[Material supplied]

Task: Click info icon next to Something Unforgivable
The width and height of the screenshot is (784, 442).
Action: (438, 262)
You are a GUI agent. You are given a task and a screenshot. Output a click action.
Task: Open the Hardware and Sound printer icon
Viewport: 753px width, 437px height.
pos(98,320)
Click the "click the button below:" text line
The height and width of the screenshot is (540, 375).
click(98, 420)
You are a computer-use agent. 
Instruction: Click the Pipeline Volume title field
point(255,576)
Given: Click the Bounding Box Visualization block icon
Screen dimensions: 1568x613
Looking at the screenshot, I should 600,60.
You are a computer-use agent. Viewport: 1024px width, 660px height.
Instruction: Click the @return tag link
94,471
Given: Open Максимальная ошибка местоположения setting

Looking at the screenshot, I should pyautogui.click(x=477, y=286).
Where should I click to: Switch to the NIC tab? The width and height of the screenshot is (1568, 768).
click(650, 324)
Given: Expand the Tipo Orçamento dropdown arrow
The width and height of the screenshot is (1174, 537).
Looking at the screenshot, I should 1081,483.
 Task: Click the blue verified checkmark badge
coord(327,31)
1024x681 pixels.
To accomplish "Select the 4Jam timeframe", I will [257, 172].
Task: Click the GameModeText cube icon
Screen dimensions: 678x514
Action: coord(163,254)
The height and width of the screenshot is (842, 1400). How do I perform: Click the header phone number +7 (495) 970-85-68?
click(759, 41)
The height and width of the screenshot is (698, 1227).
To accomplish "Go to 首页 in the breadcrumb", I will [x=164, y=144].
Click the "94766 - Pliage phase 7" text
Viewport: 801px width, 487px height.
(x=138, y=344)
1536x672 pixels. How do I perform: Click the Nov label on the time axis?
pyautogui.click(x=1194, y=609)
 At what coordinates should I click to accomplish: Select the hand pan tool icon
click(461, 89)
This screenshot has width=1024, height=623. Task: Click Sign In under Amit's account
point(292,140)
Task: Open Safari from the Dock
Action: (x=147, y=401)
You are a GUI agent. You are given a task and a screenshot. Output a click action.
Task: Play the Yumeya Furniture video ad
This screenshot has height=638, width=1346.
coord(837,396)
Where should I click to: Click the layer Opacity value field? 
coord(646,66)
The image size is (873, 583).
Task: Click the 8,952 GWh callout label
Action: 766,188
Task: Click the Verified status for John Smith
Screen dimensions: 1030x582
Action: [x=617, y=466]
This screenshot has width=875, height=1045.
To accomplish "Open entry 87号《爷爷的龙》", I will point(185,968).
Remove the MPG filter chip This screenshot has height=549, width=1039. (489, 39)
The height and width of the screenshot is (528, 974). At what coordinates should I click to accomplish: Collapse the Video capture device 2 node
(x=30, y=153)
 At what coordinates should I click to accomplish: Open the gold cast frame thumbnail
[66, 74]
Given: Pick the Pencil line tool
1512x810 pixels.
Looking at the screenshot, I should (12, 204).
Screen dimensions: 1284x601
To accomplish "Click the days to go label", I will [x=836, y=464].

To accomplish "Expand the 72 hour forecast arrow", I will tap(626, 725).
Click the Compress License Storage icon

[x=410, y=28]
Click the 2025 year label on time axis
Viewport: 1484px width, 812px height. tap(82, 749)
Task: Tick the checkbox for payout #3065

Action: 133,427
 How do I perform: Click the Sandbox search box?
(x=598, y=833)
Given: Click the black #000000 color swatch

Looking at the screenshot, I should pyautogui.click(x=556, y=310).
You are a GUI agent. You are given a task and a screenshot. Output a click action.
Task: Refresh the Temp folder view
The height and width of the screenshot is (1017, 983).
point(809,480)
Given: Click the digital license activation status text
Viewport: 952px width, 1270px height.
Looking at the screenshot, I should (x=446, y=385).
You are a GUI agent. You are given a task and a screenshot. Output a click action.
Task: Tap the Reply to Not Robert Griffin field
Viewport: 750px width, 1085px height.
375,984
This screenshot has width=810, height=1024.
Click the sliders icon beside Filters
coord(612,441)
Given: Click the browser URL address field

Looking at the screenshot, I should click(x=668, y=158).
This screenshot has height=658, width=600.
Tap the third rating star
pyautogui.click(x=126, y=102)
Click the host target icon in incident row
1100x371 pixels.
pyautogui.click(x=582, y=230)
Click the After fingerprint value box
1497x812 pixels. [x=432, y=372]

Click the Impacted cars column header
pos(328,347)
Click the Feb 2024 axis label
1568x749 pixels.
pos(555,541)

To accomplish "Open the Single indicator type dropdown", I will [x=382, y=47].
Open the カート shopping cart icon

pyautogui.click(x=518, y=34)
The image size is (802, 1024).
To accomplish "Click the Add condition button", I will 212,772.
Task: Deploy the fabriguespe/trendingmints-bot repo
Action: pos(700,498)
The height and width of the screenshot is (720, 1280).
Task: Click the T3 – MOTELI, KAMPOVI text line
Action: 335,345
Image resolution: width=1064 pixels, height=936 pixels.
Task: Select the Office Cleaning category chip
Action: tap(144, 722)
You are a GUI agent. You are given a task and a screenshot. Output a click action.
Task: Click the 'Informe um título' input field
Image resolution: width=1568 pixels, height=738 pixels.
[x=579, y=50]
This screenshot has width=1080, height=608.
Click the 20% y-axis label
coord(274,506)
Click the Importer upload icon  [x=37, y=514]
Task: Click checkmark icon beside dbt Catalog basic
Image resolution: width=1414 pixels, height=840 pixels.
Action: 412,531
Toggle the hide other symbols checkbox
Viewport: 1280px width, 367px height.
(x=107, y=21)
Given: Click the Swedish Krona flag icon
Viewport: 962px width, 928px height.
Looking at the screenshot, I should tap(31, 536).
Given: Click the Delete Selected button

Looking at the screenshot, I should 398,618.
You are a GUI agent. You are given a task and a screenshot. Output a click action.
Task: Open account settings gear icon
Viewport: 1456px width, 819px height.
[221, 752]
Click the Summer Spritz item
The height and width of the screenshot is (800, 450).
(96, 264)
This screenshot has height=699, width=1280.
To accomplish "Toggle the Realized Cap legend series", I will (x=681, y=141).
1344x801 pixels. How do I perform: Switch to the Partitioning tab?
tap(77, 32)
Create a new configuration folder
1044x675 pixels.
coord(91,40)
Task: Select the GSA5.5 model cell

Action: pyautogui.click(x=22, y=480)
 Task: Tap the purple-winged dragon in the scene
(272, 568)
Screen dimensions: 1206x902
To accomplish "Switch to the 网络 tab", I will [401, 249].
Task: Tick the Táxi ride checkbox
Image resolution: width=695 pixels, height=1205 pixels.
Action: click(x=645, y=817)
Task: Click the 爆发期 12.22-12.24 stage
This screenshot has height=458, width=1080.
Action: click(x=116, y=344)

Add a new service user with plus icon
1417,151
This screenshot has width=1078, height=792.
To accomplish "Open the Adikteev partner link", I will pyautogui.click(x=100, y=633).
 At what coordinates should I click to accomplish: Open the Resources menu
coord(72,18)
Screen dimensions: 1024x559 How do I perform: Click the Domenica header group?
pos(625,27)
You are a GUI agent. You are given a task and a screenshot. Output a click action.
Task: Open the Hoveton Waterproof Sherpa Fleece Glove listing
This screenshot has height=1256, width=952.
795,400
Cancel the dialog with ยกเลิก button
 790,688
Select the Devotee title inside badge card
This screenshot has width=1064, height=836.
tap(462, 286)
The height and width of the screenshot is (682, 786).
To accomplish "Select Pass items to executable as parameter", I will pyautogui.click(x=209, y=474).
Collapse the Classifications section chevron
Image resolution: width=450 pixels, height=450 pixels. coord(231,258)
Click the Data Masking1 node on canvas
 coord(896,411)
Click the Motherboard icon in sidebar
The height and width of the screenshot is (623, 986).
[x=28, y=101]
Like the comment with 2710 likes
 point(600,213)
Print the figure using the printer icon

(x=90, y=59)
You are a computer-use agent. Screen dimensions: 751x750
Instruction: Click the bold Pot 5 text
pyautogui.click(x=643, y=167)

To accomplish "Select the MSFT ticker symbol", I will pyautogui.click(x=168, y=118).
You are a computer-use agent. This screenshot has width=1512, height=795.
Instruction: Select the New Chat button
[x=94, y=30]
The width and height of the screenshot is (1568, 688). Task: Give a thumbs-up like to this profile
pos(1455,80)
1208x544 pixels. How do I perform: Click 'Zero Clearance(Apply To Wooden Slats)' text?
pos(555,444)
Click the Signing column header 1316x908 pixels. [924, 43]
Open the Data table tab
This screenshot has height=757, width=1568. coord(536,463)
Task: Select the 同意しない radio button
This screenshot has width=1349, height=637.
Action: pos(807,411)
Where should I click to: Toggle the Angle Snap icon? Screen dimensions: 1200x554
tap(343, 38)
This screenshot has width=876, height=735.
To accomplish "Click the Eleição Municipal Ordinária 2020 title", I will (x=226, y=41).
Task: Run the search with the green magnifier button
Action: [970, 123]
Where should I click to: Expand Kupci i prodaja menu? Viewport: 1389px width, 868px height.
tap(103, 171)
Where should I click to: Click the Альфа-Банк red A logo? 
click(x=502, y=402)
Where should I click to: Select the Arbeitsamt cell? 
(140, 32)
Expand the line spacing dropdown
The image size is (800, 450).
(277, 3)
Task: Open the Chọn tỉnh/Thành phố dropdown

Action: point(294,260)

[/Material supplied]

### To do:
An exact copy of the lines from the one with "Task: Select the 同意しない radio button" through the final line of the entries is the whole answer.

### Response to this exercise:
Task: Select the 同意しない radio button
This screenshot has width=1349, height=637.
Action: pos(807,411)
Where should I click to: Toggle the Angle Snap icon? Screen dimensions: 1200x554
tap(343, 38)
This screenshot has width=876, height=735.
To accomplish "Click the Eleição Municipal Ordinária 2020 title", I will (x=226, y=41).
Task: Run the search with the green magnifier button
Action: [970, 123]
Where should I click to: Expand Kupci i prodaja menu? Viewport: 1389px width, 868px height.
tap(103, 171)
Where should I click to: Click the Альфа-Банк red A logo? 
click(x=502, y=402)
Where should I click to: Select the Arbeitsamt cell? 
(140, 32)
Expand the line spacing dropdown
The image size is (800, 450).
(277, 3)
Task: Open the Chọn tỉnh/Thành phố dropdown

Action: point(294,260)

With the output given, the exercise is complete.